Its a pretty nerve-wracking procedure. You wank into a cup, place a lid on your premium splodge, then pass the fruit of your knackers to a nurse - in my case an incredibly attractive blonde Scandinavian type with big blue eyes and a mouth that could easy suck a Volkswagen Golf through a drinking straw*.

Under normal circumstances there would've been nothing more I'd have enjoyed doing than show this girl a nice healthy dollop of my cocksnot, preferably shot over her perky tits, neck and face. But handing it over in a little see-thru container, in a waiting room full of other blokes was just a bit fucking odd.

So I do what I usually do when I get nervous and the innerchild takes over.

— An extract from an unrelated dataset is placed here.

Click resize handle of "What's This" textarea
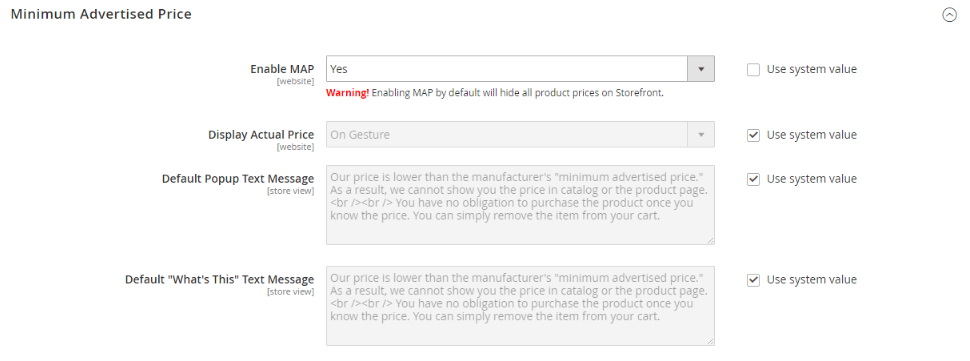 pos(711,341)
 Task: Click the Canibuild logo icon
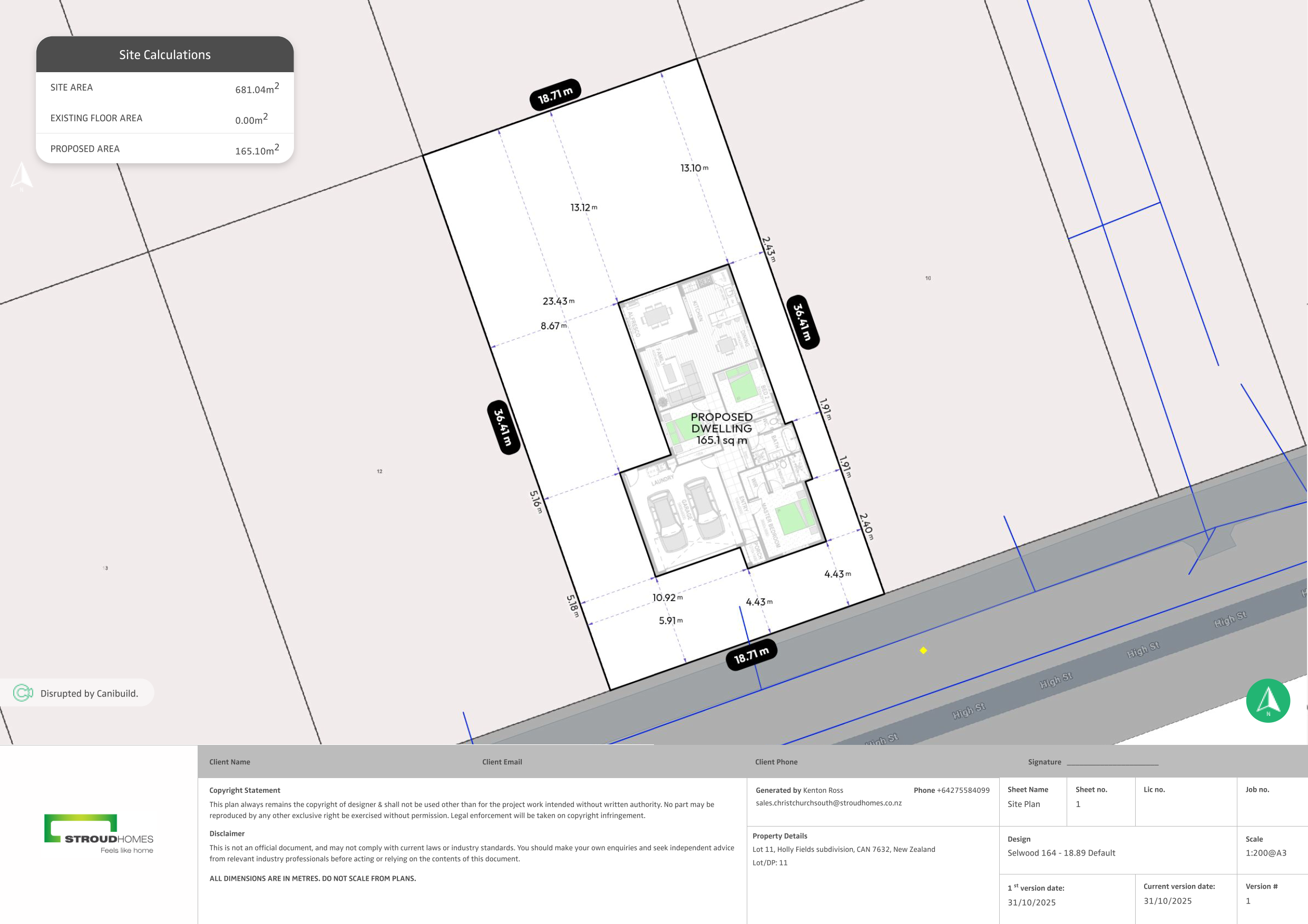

I blurt out the first thing that comes into my head without actually thinking about what I'm saying.

So I said my thing, smiled down at the nurse as she sat behind her desk, passed over my jar of cum, and then I did a bit of paperwork. After this I sauntered outside onto Euston Road, rather pleased with my little quip. I think it had actually made her smile. A bit. Well, she didn't tell me to fuck off. I walked a few more paces. Thinking about it, the nurse did give me a look like I was a serial killer on day release. She wasn't actually smiling at all. In fact, on second thoughts, I think she was pretty scared...

I stopped, tried to remember exactly what I'd said to the nurse, and did a little cringe inside.

What I meant to say was: "There's enough in there to make a hundred babies!" with a little chuckle. But what I actually said was: "There's enough in there to FEED a hundred babies!" with the little chuckle...

No wonder she looked at me like I was a fucking freak; I just hope she hasn't told the consultant what Mr Hanky's planning to put in the sprog's bottle if he ever actually becomes a father.


*And before you ask, yes, it was a female nurse.
(, Mon 21 Sep 2009, 14:52, 1 reply)
It's a weird situation isn't it?
Having been through the IVF mill I've to had fill more than my fair share of plastic cups. After the first few I tended to find myself getting distracted by the non-porn articles in the magazines they provide to assist you (mountain biking inside the pyramids may be interesting, but I can't say it's a turn on for me). After years of no success we finally managed to find an egg donor. For obvious reasons the eggs are collected at the same time that I'm filling my latest cup. When I returned to the waiting room our donor was sitting there with her husband and having just fertilised her eggs (albeit externally) the first thing I said was "did the earth move for you too?" Evil glares all round for that one!